There are three elements to a pandiculation:
- A voluntary contraction into the tension of your muscles (it doesn’t have to be vigorous!)…
- Followed by a slow, controlled lengthening….
- And a complete relaxation. This gives your brain time to integrate the new feedback you just gave it.
This action, much like a pleasant yawn, re-sets both muscle length and function at the brain level; it “reminds” our muscles that they don’t have to stay stuck in a contracted state. Pandiculation “turns on a light” in the sensory motor system and improves proprioception, which helps you sense your own body more accurately. When you contract a muscle tighter than its present contraction rate, the brain (the command center of the muscles) receives strong sensory feedback, which allows it to “refresh” its sensation of the muscles. By slowly lengthening from that initial contraction, the brain can then lengthen the muscle past the point of its former, tighter length and into a new, fuller range. The result is a more relaxed muscle and renewed voluntary muscle control and coordination.
Because muscles only learn through movement (remember: riding a bicycle, dancing…), new information must be sent to the sensory motor cortex if the muscles are ever going to learn to release their accumulated tension and be able to move freely and intelligently. Static stretching is passive rather than active and it can evoke a protective reflex in the muscles that actually contracts back against the stretch. This reflex, aptly named the “stretch reflex,” is meant to protect your muscle from trauma. It is the fastest reflex in the body and has no feedback loop to the brain. When you pandiculate, however, the action is voluntary and information goes straight to your brain: you contract the muscle, then slowly lengthen it and completely let go. This requires focus and awareness.
When you think about it, animals pandiculate; they don’t stretch! And animals don’t sprain their ankles, nor have chronic back pain. The fact that animals pandiculate approximately 40 times a day means that they have full, voluntary control of their muscular system at all times.
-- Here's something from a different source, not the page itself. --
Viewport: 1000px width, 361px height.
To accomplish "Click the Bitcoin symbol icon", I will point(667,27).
Doesn’t it make sense that we should do the same?
So next time you want to stretch, try first contracting the muscle that’s tight and then slowly lengthening it. Then completely relax. Note the difference not only in sensation and control of the muscle, but also in your range of motion and sense of ease in your body. You may even feel more “connected,” less tense.
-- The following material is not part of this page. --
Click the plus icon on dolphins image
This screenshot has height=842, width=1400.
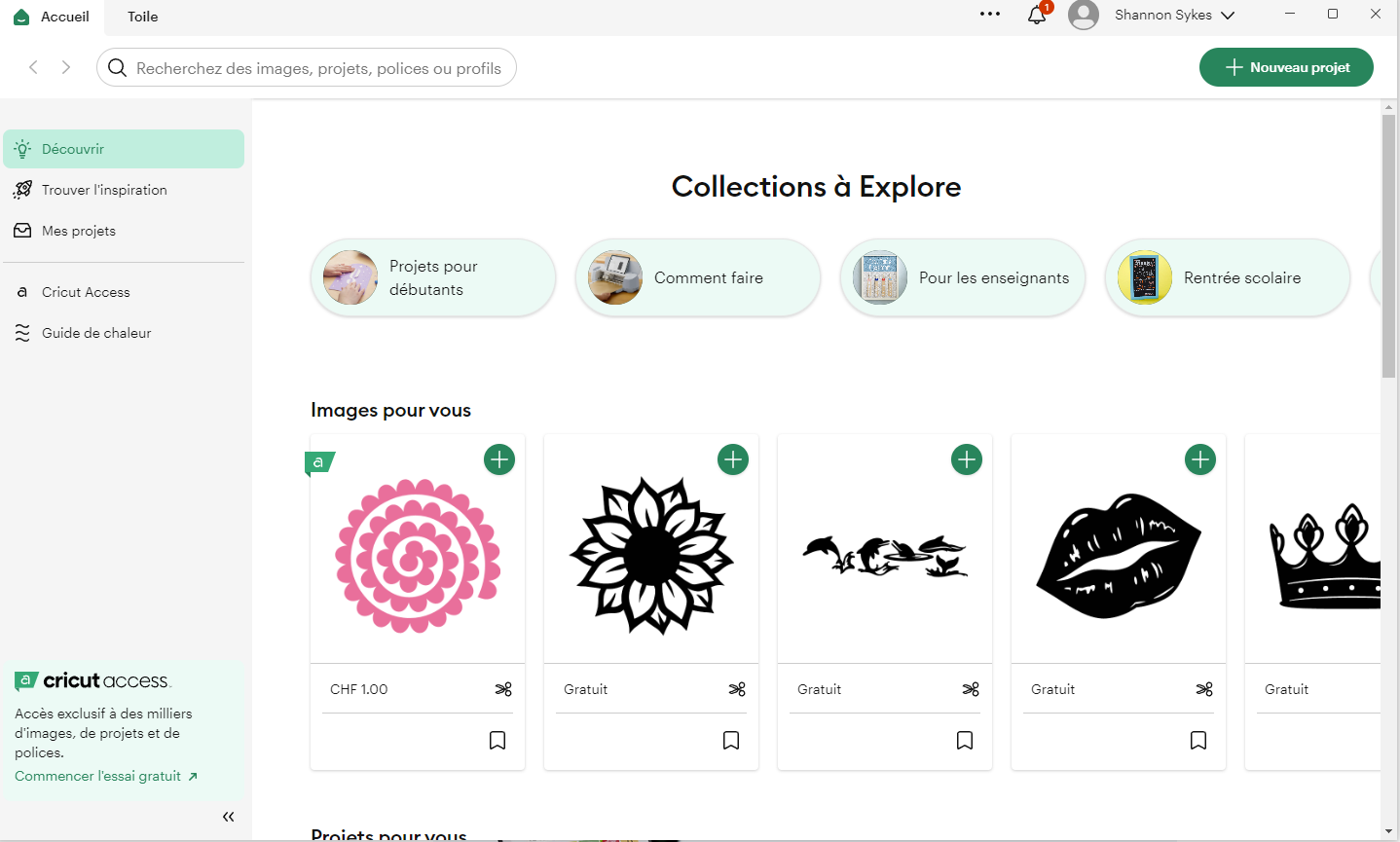[967, 459]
Clinical Somatic Education uses the reflex of pandiculation to teach people to re-set muscle length and function as well as the inability to sense and control themselves from within. Somatic Movements, which are gentle, easy, movement patterns that incorporate pandiculation, retrain your brain and muscles to “remember” how to move more easily and effortlessly. Remembering how to gently twist, bend, extend, and flex will go a long way toward retaining flexibility, control, balance and coordination for as long as you live. Done every day, these easy and gentle movements can make a world of difference in your body…while reversing your muscle pain!